Step 12:  Paint around the traced shapes.  This is called negative painting.  The leaves are the positive space & the area around the leaves is the negative space.  I use a red similiar to the background but I could've chosen a darker color & the leaf shapes would've popped forward more.

Step 13:  Once the paint is dry, use an Indigo Inktense pencil to trace around the leaf shapes.  Activate and blend out the pencil with a wet brush.

Step 14:  Once again, I feel like the shapes are floating on the page so I unite them with some off-white paint splattered from a toothbrush.

Step 15:  I sponge that same off-white paint onto the edge of a scrap of cardboard & scrape some lines along the edges of the page to create a soft frame.  Whew!  I finally feel like the background is finished!
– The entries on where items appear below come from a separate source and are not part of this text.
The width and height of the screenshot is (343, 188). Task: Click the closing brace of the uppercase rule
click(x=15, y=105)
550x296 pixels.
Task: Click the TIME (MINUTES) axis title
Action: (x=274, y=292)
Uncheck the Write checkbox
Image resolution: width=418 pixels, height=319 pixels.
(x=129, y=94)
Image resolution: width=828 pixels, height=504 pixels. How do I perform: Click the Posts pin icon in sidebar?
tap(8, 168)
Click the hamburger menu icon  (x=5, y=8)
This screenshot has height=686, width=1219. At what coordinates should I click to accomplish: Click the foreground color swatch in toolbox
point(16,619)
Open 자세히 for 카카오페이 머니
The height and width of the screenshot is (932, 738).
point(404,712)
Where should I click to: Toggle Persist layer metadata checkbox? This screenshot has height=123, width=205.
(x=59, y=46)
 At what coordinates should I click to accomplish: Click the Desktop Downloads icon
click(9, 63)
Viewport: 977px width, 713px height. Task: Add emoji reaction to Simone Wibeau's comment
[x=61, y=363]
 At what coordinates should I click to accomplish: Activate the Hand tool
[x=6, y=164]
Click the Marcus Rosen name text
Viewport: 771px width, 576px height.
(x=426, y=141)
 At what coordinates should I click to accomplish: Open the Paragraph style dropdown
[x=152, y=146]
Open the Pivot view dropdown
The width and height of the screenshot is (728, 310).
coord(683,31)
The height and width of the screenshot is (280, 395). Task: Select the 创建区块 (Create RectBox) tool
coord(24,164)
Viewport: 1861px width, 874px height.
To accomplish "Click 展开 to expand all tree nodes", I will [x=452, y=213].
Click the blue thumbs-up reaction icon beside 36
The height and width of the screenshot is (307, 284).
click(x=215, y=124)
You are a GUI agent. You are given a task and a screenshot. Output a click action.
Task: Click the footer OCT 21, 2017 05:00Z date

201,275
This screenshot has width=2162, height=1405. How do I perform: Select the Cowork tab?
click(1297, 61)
Here's the completed journal page.  Typically, if my background is busy or complex, I keep the journaling very simple.  I believe that authentic art journaling is about the sum total of process & product.  All the time I spent creating the background is just as important (maybe more so) as what I actually end up saying on the page.


Anonymous said...

So glad your back and sooo prolific! Wonderful pages my friend!

roc said...

very nice journal page.

Terri Kahrs said...

Bravo, Michelle!!!! Awesome tutorial!!! Love all of the pics and your detailed explanations. Fabulous page! Hugs, Terri xoxoxox

Dina said...

Fun to see your process...lovely work!

Lotus said...

I love to watch an artist's process! Thank you for sharing the steps you take to make your awesome pages!

sharon said...

A M A Z I N I G ! ! !
Thanks so much for sharing!!

Scatter said...

I'm so glad I signed up for the Art Journal Group. I'm gonna learn so much from you all!!

Anonymous said...

process photos are so wonderful! It's all play, work with what happens, there are no mistakes. Love it.

Thanks for sharing.

Anonymous said...

As a newbie to your blog I'm blown away. Fascinating to see your thinking develop. Thank you for letting me peer over your shoulder!